- What to work on: Please copy out all lines of the entries that contain the word "General".

***** Data listing *****

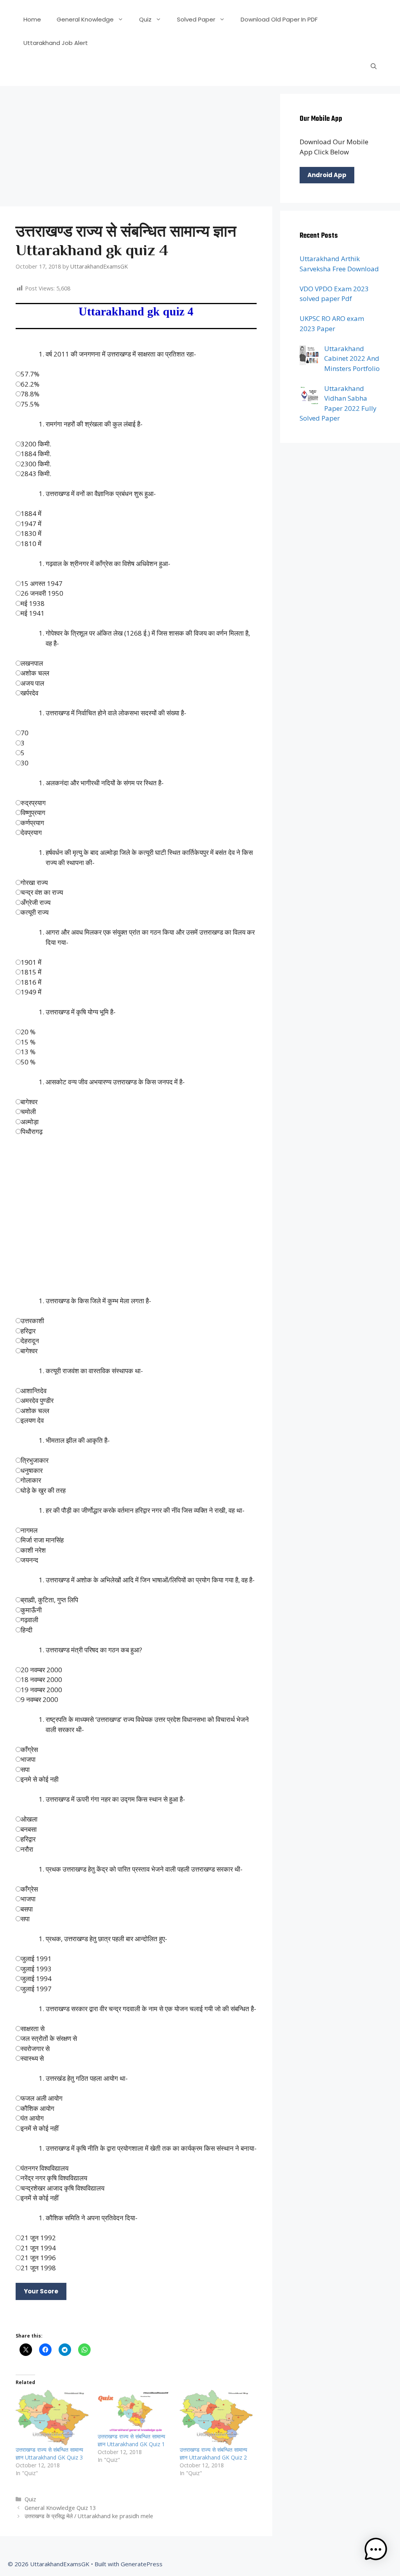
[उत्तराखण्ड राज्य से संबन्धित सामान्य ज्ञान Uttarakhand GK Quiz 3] (53, 2418)
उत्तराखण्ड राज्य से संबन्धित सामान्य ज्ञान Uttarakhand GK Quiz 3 (49, 2453)
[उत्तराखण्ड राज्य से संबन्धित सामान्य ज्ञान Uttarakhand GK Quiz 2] (217, 2418)
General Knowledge (85, 19)
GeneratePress (141, 2564)
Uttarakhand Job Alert (55, 43)
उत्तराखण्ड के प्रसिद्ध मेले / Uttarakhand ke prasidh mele (89, 2516)
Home (32, 19)
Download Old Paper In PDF (279, 19)
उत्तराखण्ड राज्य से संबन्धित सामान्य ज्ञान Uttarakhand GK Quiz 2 (213, 2453)
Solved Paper (196, 19)
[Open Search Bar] (373, 66)
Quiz (145, 19)
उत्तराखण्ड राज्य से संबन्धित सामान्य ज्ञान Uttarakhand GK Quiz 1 (131, 2440)
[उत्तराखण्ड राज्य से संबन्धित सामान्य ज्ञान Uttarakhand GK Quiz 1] (135, 2411)
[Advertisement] (136, 148)
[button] (375, 2551)
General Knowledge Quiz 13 (60, 2508)
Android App (326, 175)
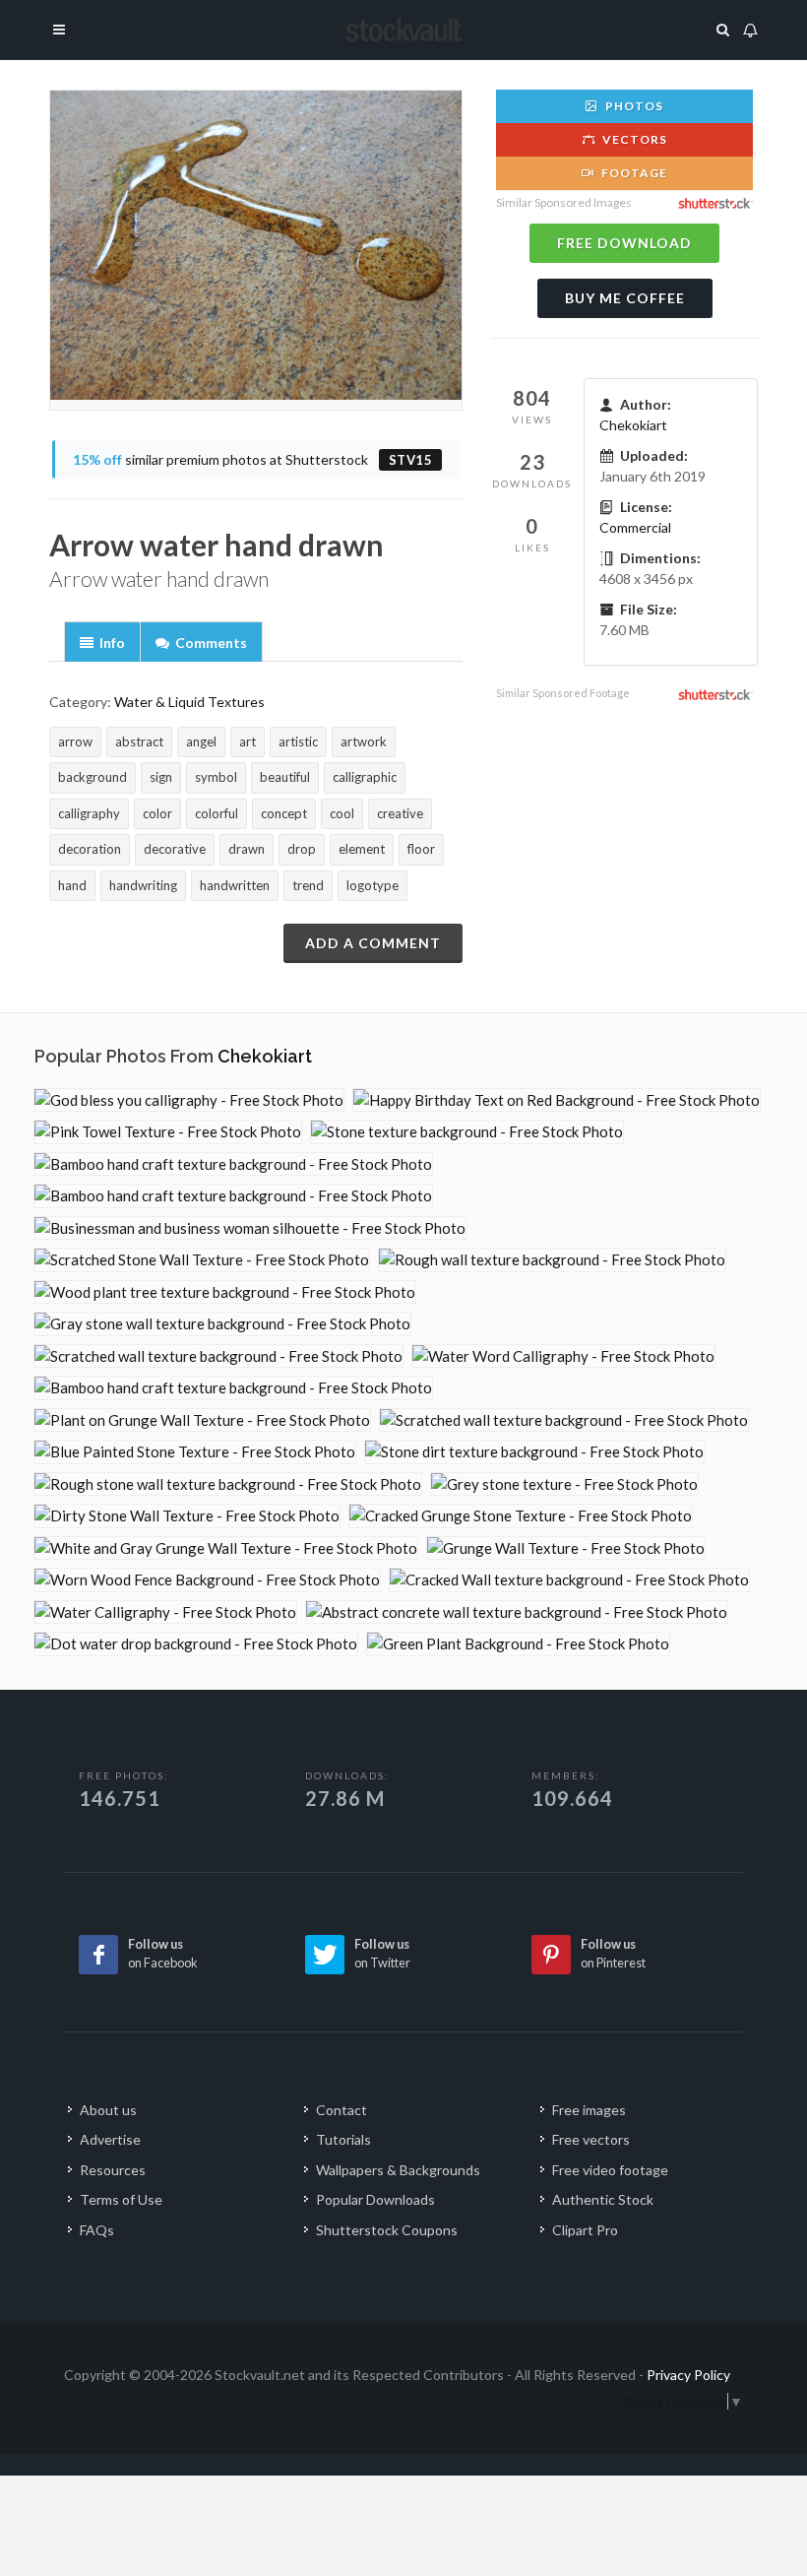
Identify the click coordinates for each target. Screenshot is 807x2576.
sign (161, 777)
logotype (372, 885)
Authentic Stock (602, 2199)
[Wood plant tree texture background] (224, 1292)
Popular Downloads (375, 2199)
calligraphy (89, 813)
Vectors (633, 139)
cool (342, 813)
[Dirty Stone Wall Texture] (187, 1516)
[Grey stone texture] (564, 1484)
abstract (139, 741)
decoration (89, 849)
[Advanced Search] (723, 26)
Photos (632, 105)
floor (421, 849)
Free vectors (591, 2139)
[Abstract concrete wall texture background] (516, 1612)
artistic (298, 741)
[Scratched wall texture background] (218, 1356)
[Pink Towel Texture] (167, 1132)
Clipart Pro (585, 2230)
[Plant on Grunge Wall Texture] (202, 1420)
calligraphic (365, 777)
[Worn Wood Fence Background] (207, 1580)
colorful (216, 813)
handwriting (143, 885)
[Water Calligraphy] (165, 1612)
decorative (175, 849)
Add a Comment (373, 942)
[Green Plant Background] (518, 1644)
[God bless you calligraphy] (188, 1100)
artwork (364, 741)
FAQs (97, 2230)
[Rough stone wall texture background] (227, 1484)
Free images (589, 2109)
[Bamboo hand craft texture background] (233, 1164)
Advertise (110, 2139)
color (157, 813)
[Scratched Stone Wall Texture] (201, 1260)
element (362, 849)
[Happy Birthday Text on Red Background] (556, 1100)
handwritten (235, 885)
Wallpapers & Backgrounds (398, 2169)
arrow (75, 741)
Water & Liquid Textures (189, 701)
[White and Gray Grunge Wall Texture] (225, 1548)
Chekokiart (633, 425)
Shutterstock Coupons (387, 2230)
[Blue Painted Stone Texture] (194, 1452)
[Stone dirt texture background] (534, 1452)
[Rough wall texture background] (552, 1260)
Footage (632, 172)
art (247, 741)
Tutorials (343, 2139)
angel (201, 741)
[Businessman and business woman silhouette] (250, 1228)
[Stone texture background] (467, 1132)
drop (301, 849)
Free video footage (610, 2169)
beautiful (285, 777)
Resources (113, 2169)
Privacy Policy (688, 2374)
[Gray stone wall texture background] (222, 1324)
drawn (246, 849)
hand (72, 885)
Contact (341, 2109)
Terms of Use (121, 2199)
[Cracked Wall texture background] (569, 1580)
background (92, 777)
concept (284, 813)
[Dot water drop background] (195, 1644)
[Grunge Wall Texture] (566, 1548)
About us (108, 2109)
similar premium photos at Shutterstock (253, 459)
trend (308, 885)
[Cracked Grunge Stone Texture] (520, 1516)
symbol (216, 777)
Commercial (635, 527)
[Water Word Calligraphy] (563, 1356)
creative (400, 813)
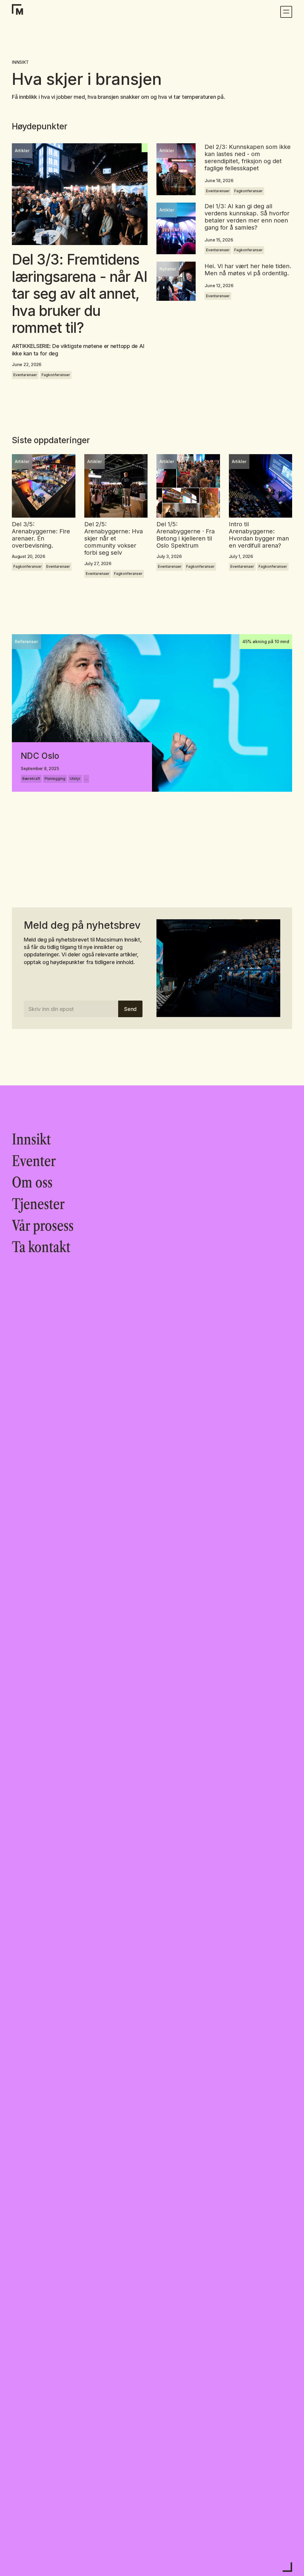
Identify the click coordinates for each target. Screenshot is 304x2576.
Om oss (32, 1182)
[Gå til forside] (19, 11)
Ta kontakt (41, 1247)
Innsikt (31, 1139)
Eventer (34, 1161)
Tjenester (38, 1204)
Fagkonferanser (56, 375)
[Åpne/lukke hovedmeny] (286, 12)
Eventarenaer (25, 375)
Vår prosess (43, 1225)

*****

- Response box:
General Knowledge (85, 19)
General Knowledge Quiz 13 (60, 2508)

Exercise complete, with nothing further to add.